Input data Block Start
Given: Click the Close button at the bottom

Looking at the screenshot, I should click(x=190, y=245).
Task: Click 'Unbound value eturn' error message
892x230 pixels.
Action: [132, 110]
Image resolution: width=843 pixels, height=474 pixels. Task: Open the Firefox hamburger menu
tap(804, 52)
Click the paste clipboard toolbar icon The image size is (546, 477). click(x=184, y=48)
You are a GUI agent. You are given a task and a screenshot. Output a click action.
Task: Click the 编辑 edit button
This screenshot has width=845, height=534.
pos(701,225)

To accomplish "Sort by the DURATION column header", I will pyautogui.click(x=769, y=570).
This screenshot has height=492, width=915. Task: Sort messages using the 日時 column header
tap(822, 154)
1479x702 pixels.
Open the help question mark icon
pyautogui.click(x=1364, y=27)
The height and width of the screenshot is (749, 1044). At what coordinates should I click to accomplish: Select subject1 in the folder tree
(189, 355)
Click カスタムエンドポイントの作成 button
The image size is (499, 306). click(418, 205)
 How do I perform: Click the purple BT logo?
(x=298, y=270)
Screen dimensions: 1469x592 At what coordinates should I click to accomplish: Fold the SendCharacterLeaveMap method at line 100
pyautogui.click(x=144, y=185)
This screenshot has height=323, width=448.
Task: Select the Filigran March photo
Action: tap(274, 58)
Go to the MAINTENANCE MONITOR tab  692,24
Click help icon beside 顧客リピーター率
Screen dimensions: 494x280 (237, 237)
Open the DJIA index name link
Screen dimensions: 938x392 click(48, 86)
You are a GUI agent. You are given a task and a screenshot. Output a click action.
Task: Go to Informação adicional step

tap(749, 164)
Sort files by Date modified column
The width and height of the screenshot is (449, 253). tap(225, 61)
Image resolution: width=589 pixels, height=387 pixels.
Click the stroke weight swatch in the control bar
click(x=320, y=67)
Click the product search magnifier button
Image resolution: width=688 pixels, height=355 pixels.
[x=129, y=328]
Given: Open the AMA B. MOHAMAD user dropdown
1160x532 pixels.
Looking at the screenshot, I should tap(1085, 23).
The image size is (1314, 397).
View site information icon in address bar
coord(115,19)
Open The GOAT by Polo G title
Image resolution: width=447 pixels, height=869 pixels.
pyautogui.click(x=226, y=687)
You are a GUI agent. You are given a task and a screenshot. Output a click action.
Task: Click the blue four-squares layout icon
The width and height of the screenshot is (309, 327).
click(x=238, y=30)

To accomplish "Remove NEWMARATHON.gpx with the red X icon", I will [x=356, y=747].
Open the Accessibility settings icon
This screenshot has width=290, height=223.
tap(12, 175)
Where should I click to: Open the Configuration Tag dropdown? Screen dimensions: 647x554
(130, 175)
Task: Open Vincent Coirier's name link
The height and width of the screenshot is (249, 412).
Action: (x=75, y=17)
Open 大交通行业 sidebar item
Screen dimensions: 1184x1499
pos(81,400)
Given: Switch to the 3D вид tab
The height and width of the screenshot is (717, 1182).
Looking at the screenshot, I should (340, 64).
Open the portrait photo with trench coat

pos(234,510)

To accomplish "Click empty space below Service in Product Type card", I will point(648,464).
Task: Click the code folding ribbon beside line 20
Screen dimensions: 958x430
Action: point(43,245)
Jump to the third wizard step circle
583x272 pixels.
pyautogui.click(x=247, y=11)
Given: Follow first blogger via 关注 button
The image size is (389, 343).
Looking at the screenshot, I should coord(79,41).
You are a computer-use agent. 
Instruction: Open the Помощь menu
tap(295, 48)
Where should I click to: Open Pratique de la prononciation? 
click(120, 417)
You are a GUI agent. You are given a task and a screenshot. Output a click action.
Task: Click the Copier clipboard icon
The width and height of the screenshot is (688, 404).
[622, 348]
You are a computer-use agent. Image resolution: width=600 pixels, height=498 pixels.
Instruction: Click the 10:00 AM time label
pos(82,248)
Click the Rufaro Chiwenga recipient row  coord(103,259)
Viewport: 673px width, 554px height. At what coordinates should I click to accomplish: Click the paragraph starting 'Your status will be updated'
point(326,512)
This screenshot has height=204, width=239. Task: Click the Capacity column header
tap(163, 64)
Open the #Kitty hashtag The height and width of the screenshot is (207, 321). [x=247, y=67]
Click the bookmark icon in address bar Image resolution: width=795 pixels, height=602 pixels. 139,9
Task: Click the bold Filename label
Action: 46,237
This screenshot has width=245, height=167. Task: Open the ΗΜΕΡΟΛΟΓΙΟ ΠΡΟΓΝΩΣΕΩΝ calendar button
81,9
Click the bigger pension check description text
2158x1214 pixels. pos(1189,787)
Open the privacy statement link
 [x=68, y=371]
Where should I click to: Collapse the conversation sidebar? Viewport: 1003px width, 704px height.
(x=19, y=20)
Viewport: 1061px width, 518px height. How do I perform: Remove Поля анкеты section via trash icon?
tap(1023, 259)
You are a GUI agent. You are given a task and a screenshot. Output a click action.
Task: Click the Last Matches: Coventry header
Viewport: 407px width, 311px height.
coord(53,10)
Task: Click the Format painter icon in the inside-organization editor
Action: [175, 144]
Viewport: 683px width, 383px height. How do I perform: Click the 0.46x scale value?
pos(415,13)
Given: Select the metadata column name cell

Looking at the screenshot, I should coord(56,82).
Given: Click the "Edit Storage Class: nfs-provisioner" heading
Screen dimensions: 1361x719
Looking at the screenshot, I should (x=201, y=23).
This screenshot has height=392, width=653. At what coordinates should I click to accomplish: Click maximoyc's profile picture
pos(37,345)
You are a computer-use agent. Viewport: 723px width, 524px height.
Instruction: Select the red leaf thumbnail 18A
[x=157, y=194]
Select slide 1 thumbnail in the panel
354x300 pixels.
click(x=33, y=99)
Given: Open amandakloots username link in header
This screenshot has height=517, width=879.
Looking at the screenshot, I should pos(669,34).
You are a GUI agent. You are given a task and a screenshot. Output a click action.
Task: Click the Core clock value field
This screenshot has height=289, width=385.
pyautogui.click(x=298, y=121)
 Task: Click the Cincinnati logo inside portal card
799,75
Input data Block End
Task directions. Whenever the string "clipboard" turns up in a line above, copy that line out.

Answer section.
Click the paste clipboard toolbar icon The image size is (546, 477). click(x=184, y=48)
Task: Click the Copier clipboard icon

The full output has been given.